The Week in Business: Trump on TV


Until last week, former President Donald Trump He has not appeared on CNN since 2016. But in a town hall hosted by the network on Wednesday night, Mr. Trump, the Republican front-runner in the 2024 presidential campaign, continued to lie. Mention the name that confirmed the presidency. In response to questions from anchor Caitlan Collins, he repeated misinformation about Election 2020, calling writer E. He called Jean Carroll, who he accused of sexual assault and defamation, a “whack job” and dismissed Ms Collins as “ugly”. “Man,” Ms. Collins often spoke at her as she tried to correct Mr. Trump’s lies. The largely sympathetic audience cheered throughout the evening. Critics of CNN’s platform said it was remiss of Mr. Trump to give his message such a large platform, especially since it has been difficult to verify his statements in real time. CNN chairman Chris Licht defended the broadcast on Thursday, stressing that its coverage of Mr Trump “remains messy and sloppy”.

Inflation in the United States reached a milestone: April was the 10th straight month in which the rate of inflation slowed, according to a closely watched report on Wednesday.

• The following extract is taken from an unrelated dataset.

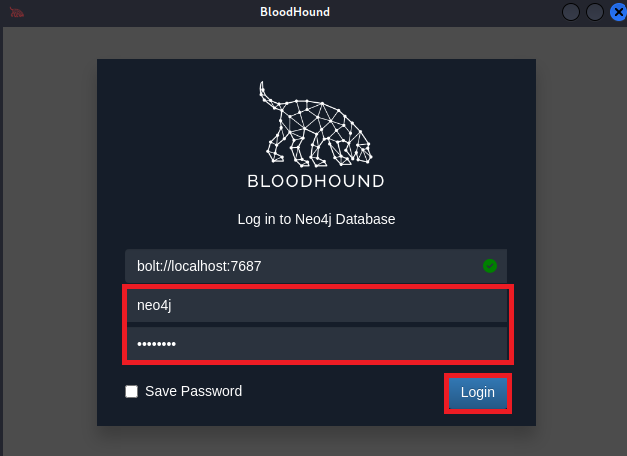Viewport: 627px width, 456px height.
Task: Maximize the BloodHound window
Action: 594,12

The consumer price index rose 4.9 percent from a year earlier, beating analysts’ estimates — by a good margin. Economists in a Bloomberg survey predicted a 5 percent hike. Core inflation, which offsets volatile food and fuel costs, fell slightly. The report comes on the heels of the Federal Reserve’s 10th consecutive rate hike. The latest inflation data, along with other signs of a slowing economy, may mean May’s last hike for now.

Elon Musk tweeted to users that he should step down as CEO of the platform a long time ago. “I respect the results of this poll,” he said. The results are in: Nearly 58 percent of the 17.5 million people approve of Mr. Musk’s resignation. But it was still a surprise when Mr. Musk announced on Friday that he had chosen a successor: He said his successor would be Linda Yacarino, chairman of global advertising and partnerships at NBCUniversal. Ms. Iaccarino, whom Mr. Mook recently interviewed on stage at an advertising event in Miami, will focus on business operations while continuing to work on product design and technology.

Two groups that want to blame each other for recent bank failures will appear in a pair of Senate hearings this week — the heads of those banks and the federal regulators who oversee them. On Tuesday, Greg Baker, the former CEO of Silicon Valley Bank who stepped down after the bank collapsed in March, will testify before the Senate Banking Committee. Two days later, two former senior executives of the failed Signature Bank will also testify. They are expected to receive a stiff reception from lawmakers. “You must answer for the failure of the bank,” wrote the committee chairman, Mr. Baker, in a letter subpoenaing him. Regulators can also expect grilling in a separate hearing on Thursday. When regulators appeared before the committee last month, members of Congress from both parties criticized deficiencies in handling the banking crisis. Regulators have pointed the finger at banks’ mismanagement.